Indian paramilitary soldiers stand guard outside the main telephone exchange building in Srinagar, Indian-controlled Kashmir, Sept. 5, 2019.
Indian paramilitary soldiers stand guard outside the main telephone exchange building in Srinagar, Indian-controlled Kashmir, Sept. 5, 2019.

NEW DELHI - India’s top national security adviser said Saturday that a large number of suspected militants are trying to infiltrate Kashmir and accused Pakistan of trying to foment trouble in the region.
 
“About 230 terrorists are ready to infiltrate into different parts of Kashmir,” Ajit Doval, national security adviser to Prime Minister Narendra Modi, told reporters. “A large number of weapons are being smuggled and people in Kashmir are being told to create trouble."
 
Military officials said the information was based on radio intercepts and ground intelligence.  
 
India has long accused Pakistan of supporting and training militants to foment a separatist insurgency in Kashmir, charges Islamabad denies.

A month after India brought its only Muslim-majority territory under its direct control, scrapped its semi-autonomous status and deployed thousands of troops to prevent violent protests, residents in Kashmir continue to face curbs on travel and communications restrictions.  Although most landlines are functioning, the internet and mobile phone services have still not been restored.

FILE - India's National Security Adviser Ajit Doval attends a ceremony to celebrate India's 73rd Independence Day, marking the end of British colonial rule, in Srinagar, India, Aug 15, 2019.

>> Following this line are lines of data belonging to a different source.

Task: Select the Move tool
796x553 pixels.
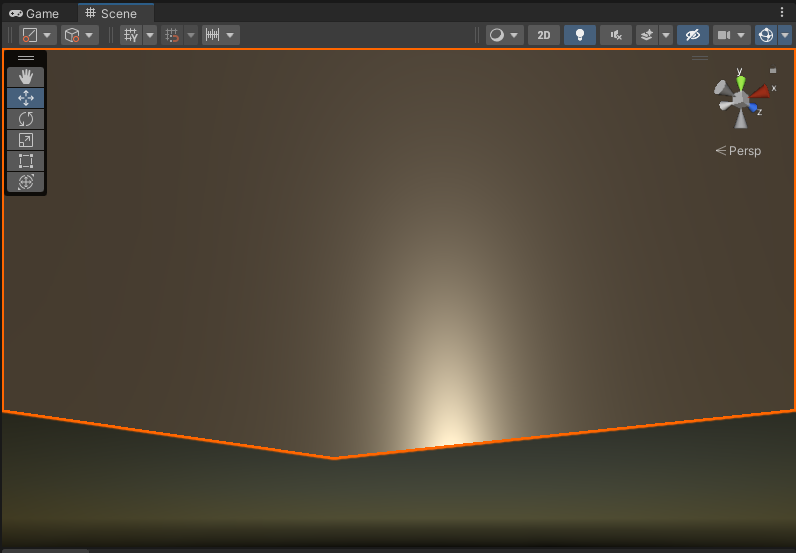Action: tap(26, 98)
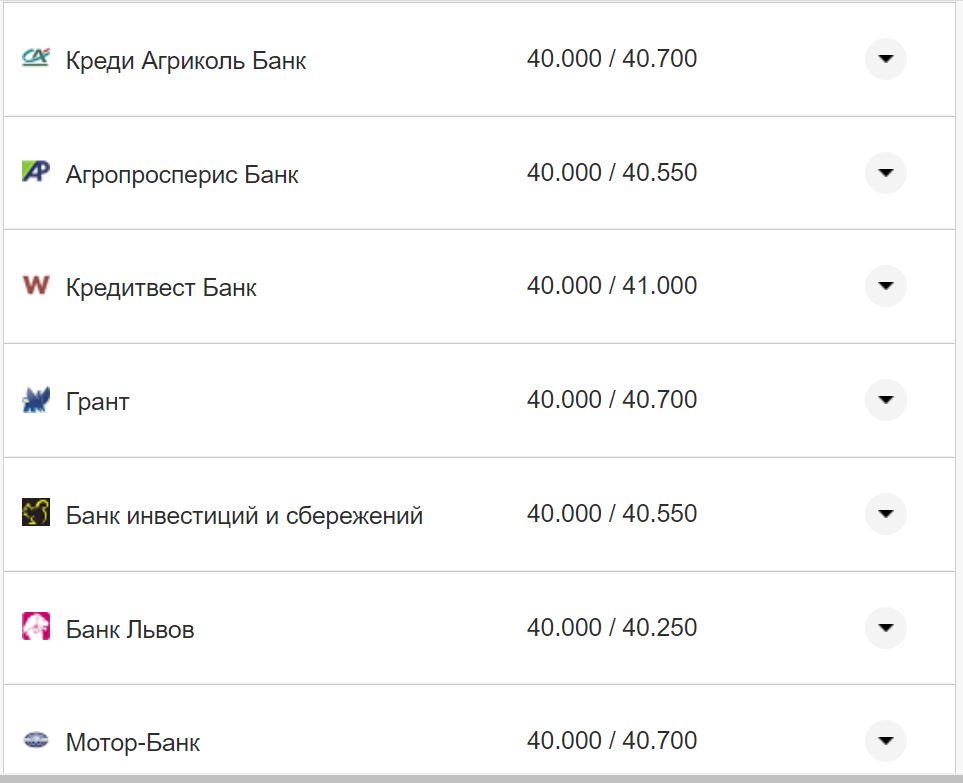Click the Агропросперис Банк logo icon
This screenshot has height=783, width=963.
click(x=36, y=173)
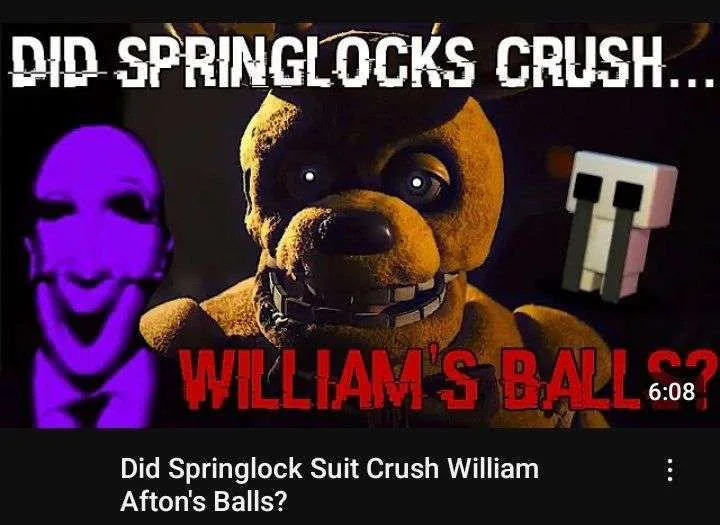Click the bear's right glowing eye

(417, 182)
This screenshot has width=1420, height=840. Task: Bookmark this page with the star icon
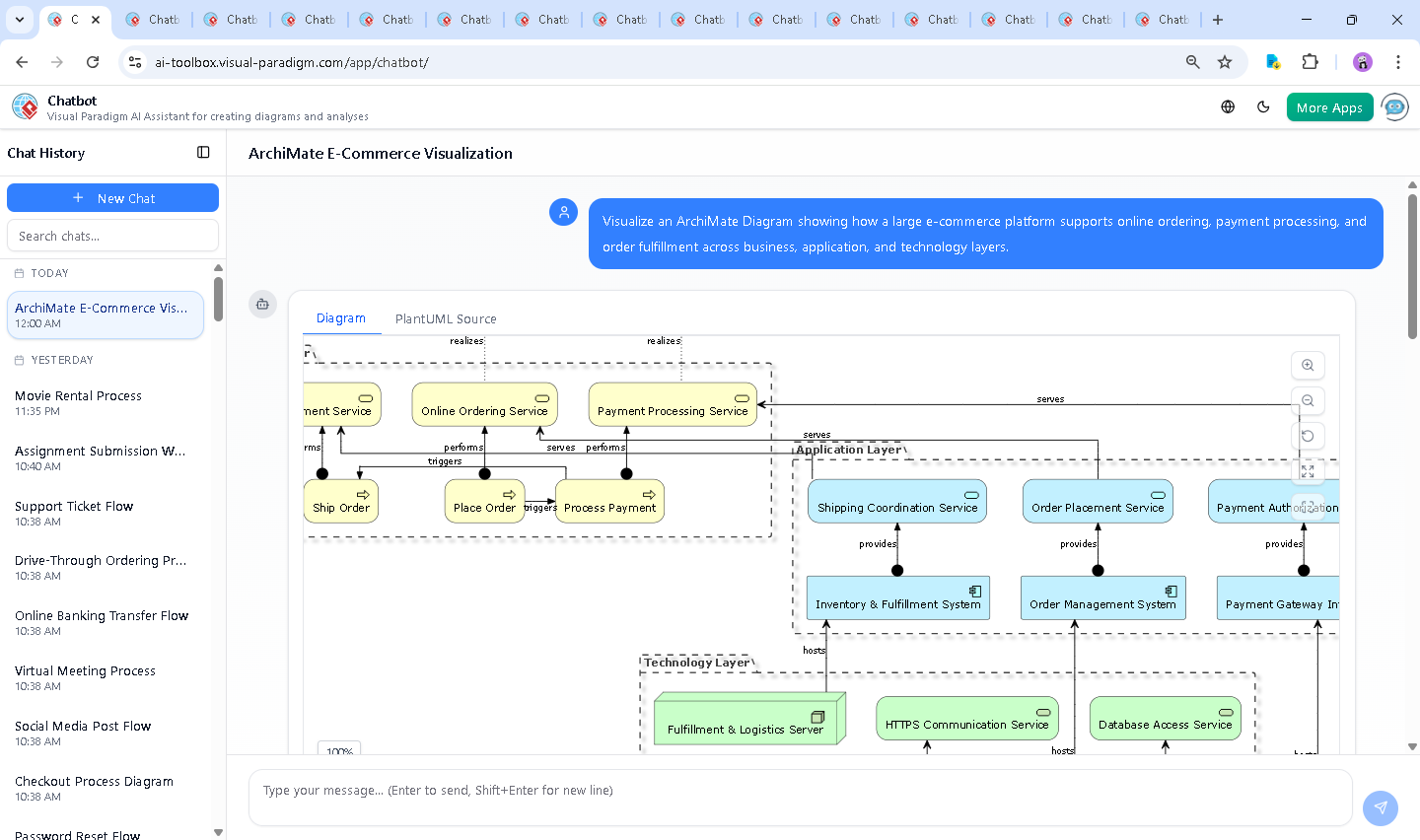[1225, 62]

“We would like to see all restrictions go, but it depends on how Pakistan behaves,” Doval said. "If Pakistan starts behaving, terrorists don't intimidate and infiltrate, Pakistan stops sending signals through its towers to operatives, then we can lift restrictions."

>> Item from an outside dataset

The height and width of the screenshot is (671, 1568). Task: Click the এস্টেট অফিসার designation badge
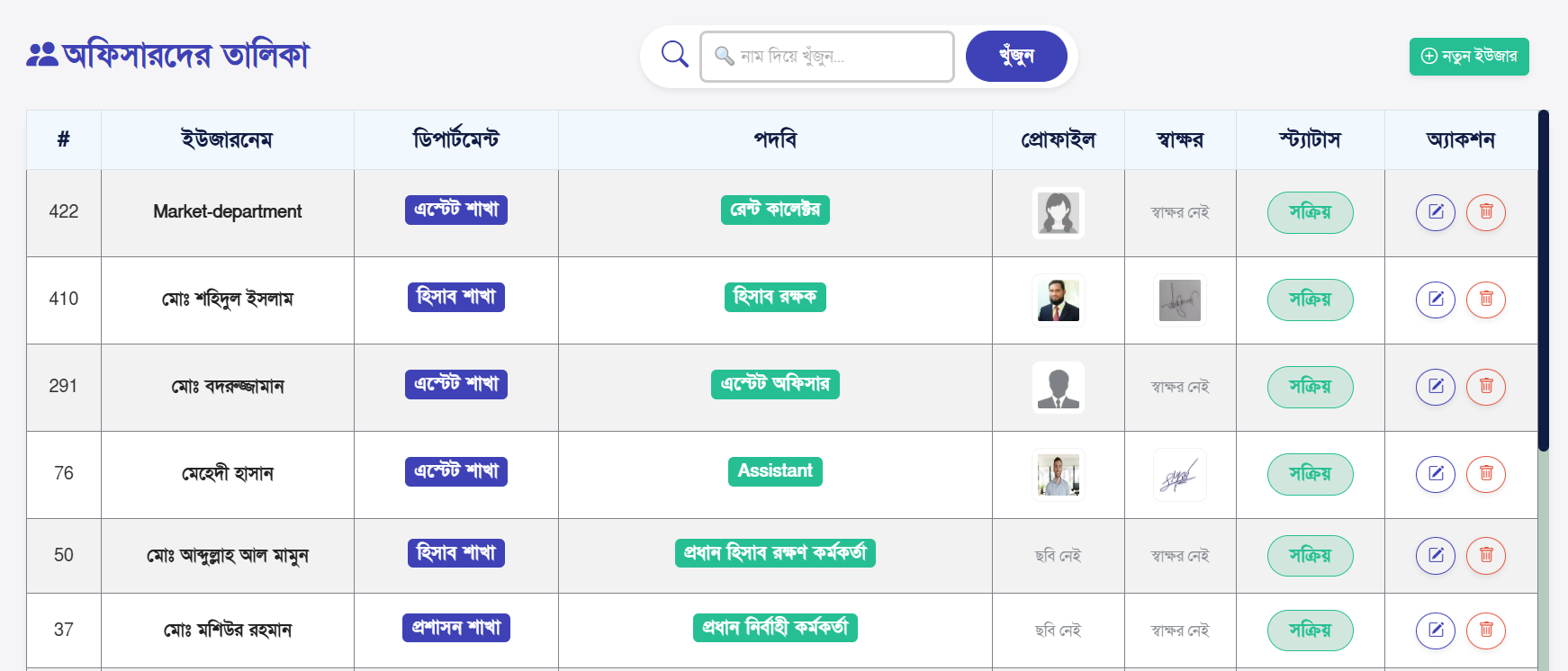tap(775, 384)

He cited an attack that injured three persons including an apple merchant and a two-year-old girl when unidentified persons opened fire in the apple-growing region of Sopore on Saturday. Police called it “a merciless act of terrorism.”  

Officials say that 90 percent of the Kashmir valley is free of restrictions during the daytime and hundreds of schools and government offices have re-opened.

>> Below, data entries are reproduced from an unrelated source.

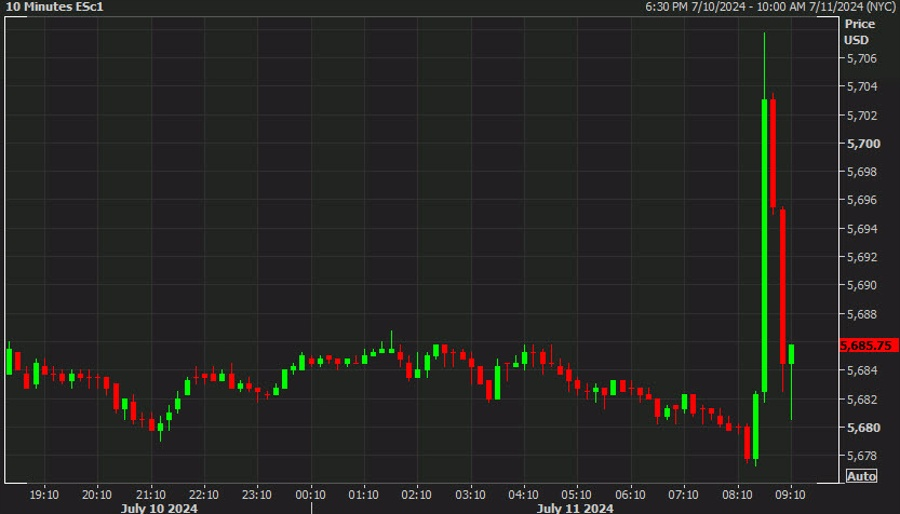This screenshot has width=900, height=514.
Task: Click the Auto scale button
Action: (862, 476)
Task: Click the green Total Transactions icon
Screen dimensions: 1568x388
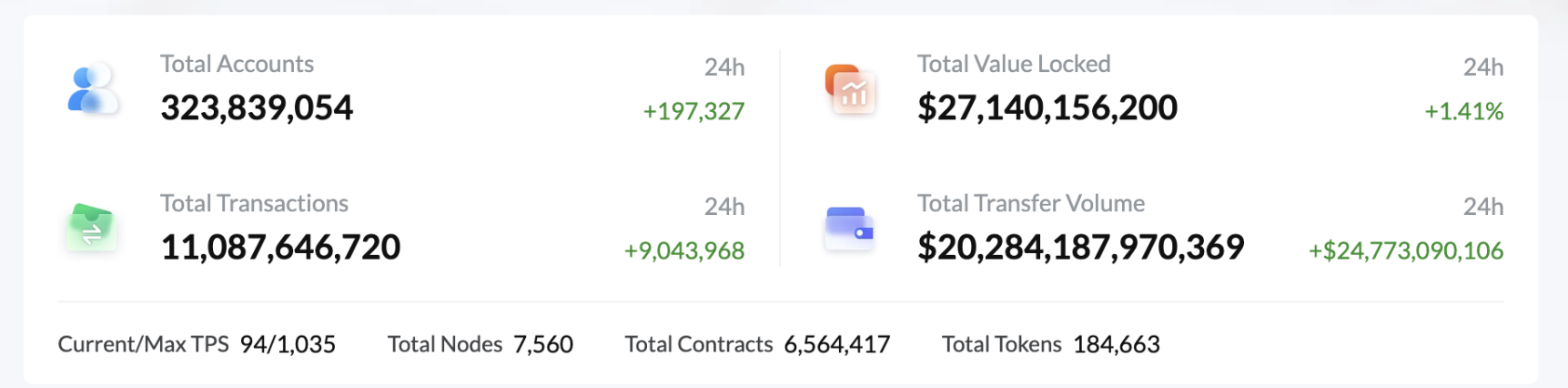Action: pos(90,228)
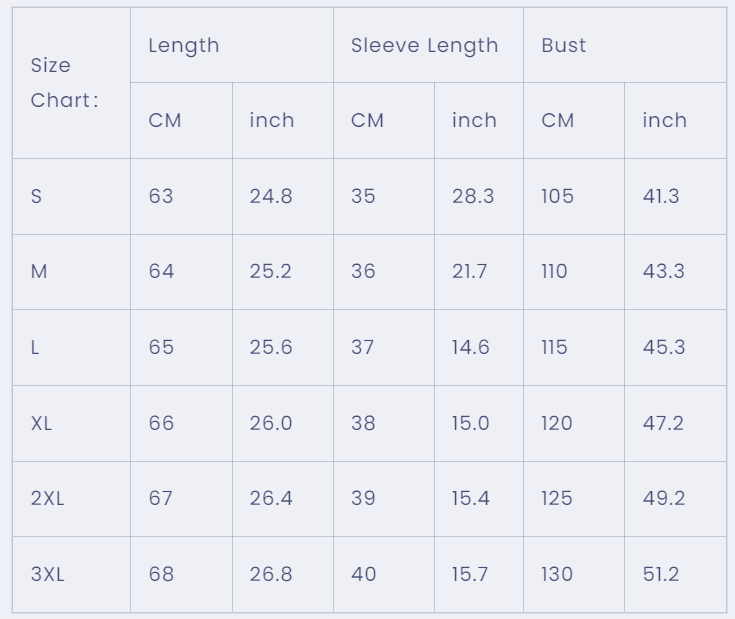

But attendance by students in schools has been thin, commercial areas in the capital, Srinagar, still remain largely shuttered and the city’s streets continue to be deserted, defying efforts by Indian officials to return the region to normalcy.
 
The spokesman of the Jammu and Kashmir government, Rohit Kansal, has blamed “anti-national” forces for preventing shops from opening.
 
The region has also witnessed sporadic demonstrations by stone-throwing protesters, most of them in Srinagar. According to unconfirmed reports, scores of civilians and security persons have been wounded in the protests.    
 
Rights group Amnesty International this week launched a campaign urging New Delhi to lift the communications blockade. “It has grossly impacted the daily lives of Kashmiri people, their emotional and mental well-being, medical care, as well as their access to basic necessities and emergency services,” according to Aakar Patel, head of Amnesty India.